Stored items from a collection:
+++

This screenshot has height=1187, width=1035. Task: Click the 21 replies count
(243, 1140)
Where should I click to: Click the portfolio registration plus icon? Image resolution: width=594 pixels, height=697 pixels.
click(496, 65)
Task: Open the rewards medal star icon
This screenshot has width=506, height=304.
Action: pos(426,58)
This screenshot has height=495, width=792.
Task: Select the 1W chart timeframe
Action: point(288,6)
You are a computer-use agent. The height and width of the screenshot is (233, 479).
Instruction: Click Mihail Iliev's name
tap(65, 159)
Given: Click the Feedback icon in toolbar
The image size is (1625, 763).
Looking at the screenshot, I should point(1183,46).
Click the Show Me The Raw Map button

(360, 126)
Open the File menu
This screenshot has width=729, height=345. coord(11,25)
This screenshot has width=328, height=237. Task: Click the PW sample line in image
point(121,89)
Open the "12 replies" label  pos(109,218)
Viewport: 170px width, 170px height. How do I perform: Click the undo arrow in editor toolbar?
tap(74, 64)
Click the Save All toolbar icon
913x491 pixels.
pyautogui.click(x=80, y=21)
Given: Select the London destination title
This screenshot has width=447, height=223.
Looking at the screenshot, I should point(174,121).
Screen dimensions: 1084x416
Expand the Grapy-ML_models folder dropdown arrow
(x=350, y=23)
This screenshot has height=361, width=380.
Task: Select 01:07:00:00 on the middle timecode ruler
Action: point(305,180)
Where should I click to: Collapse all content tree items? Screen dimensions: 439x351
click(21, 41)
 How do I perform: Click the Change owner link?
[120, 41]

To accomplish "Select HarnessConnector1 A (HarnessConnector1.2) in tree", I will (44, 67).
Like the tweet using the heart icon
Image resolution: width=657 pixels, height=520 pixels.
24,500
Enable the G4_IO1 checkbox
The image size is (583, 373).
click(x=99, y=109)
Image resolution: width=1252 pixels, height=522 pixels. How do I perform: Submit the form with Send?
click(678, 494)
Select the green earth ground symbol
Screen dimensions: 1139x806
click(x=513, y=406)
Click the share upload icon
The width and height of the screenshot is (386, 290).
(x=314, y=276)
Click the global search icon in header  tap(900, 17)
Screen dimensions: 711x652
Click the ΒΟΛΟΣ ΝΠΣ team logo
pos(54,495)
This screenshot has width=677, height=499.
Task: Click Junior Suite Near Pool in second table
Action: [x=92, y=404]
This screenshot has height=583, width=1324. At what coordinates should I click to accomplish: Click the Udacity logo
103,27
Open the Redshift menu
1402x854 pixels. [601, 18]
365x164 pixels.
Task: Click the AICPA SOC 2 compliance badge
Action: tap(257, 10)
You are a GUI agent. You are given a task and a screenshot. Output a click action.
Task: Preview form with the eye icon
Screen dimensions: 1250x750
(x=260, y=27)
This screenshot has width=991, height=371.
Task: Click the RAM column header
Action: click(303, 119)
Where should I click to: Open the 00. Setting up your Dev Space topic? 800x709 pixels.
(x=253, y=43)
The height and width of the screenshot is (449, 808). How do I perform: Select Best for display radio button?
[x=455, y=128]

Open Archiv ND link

+++

Problem description: Both end lines included, restate word for word the lines above from the line with "Task: Open the rewards medal star icon" to the line with "Screen dimensions: 711x652", and nothing else.

Written answer:
Task: Open the rewards medal star icon
This screenshot has width=506, height=304.
Action: pos(426,58)
This screenshot has height=495, width=792.
Task: Select the 1W chart timeframe
Action: point(288,6)
You are a computer-use agent. The height and width of the screenshot is (233, 479).
Instruction: Click Mihail Iliev's name
tap(65, 159)
Given: Click the Feedback icon in toolbar
The image size is (1625, 763).
Looking at the screenshot, I should point(1183,46).
Click the Show Me The Raw Map button

(360, 126)
Open the File menu
This screenshot has width=729, height=345. coord(11,25)
This screenshot has width=328, height=237. Task: Click the PW sample line in image
point(121,89)
Open the "12 replies" label  pos(109,218)
Viewport: 170px width, 170px height. How do I perform: Click the undo arrow in editor toolbar?
tap(74, 64)
Click the Save All toolbar icon
913x491 pixels.
pyautogui.click(x=80, y=21)
Given: Select the London destination title
This screenshot has width=447, height=223.
Looking at the screenshot, I should point(174,121).
Screen dimensions: 1084x416
Expand the Grapy-ML_models folder dropdown arrow
(x=350, y=23)
This screenshot has height=361, width=380.
Task: Select 01:07:00:00 on the middle timecode ruler
Action: point(305,180)
Where should I click to: Collapse all content tree items? Screen dimensions: 439x351
click(21, 41)
 How do I perform: Click the Change owner link?
[120, 41]

To accomplish "Select HarnessConnector1 A (HarnessConnector1.2) in tree", I will (44, 67).
Like the tweet using the heart icon
Image resolution: width=657 pixels, height=520 pixels.
24,500
Enable the G4_IO1 checkbox
The image size is (583, 373).
click(x=99, y=109)
Image resolution: width=1252 pixels, height=522 pixels. How do I perform: Submit the form with Send?
click(678, 494)
Select the green earth ground symbol
Screen dimensions: 1139x806
click(x=513, y=406)
Click the share upload icon
The width and height of the screenshot is (386, 290).
(x=314, y=276)
Click the global search icon in header  tap(900, 17)
Screen dimensions: 711x652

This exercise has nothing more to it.